*What you should do*.
From the line containing "Instruction: Click inside" to the last line of the records below, retype every line exactly and output nothing else.

*Records to process*.
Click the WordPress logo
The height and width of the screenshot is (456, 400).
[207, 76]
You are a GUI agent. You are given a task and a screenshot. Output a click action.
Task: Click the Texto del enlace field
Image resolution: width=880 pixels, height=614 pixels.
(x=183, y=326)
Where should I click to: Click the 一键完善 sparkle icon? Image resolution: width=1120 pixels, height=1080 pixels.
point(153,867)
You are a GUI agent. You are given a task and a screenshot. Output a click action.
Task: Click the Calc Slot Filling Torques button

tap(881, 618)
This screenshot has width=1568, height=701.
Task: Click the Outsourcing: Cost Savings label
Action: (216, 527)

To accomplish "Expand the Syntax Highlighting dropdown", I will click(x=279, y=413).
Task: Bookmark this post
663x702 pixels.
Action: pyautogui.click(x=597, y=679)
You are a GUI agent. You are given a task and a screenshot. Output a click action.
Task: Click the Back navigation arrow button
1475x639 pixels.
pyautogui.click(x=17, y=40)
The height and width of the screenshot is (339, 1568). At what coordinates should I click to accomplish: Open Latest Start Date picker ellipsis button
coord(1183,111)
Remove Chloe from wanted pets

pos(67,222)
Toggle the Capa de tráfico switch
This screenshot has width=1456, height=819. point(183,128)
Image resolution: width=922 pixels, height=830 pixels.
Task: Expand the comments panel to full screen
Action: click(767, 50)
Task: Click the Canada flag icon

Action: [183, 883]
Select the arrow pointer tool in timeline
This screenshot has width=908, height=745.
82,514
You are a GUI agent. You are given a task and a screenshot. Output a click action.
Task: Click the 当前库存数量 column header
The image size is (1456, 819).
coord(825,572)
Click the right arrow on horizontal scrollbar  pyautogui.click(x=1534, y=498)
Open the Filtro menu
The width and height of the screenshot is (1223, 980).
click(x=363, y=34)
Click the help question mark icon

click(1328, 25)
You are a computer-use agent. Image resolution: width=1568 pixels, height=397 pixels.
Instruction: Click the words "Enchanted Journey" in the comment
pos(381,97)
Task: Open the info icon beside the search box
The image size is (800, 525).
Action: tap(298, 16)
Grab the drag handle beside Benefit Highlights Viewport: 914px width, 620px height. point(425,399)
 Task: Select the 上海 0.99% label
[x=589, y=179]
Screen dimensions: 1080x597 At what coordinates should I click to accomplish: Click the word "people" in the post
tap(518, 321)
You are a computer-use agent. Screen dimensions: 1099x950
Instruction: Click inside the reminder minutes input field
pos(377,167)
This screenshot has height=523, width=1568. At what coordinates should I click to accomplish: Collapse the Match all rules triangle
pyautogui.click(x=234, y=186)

*Answer below*.
Instruction: Click inside the reminder minutes input field
pos(377,167)
This screenshot has height=523, width=1568. At what coordinates should I click to accomplish: Collapse the Match all rules triangle
pyautogui.click(x=234, y=186)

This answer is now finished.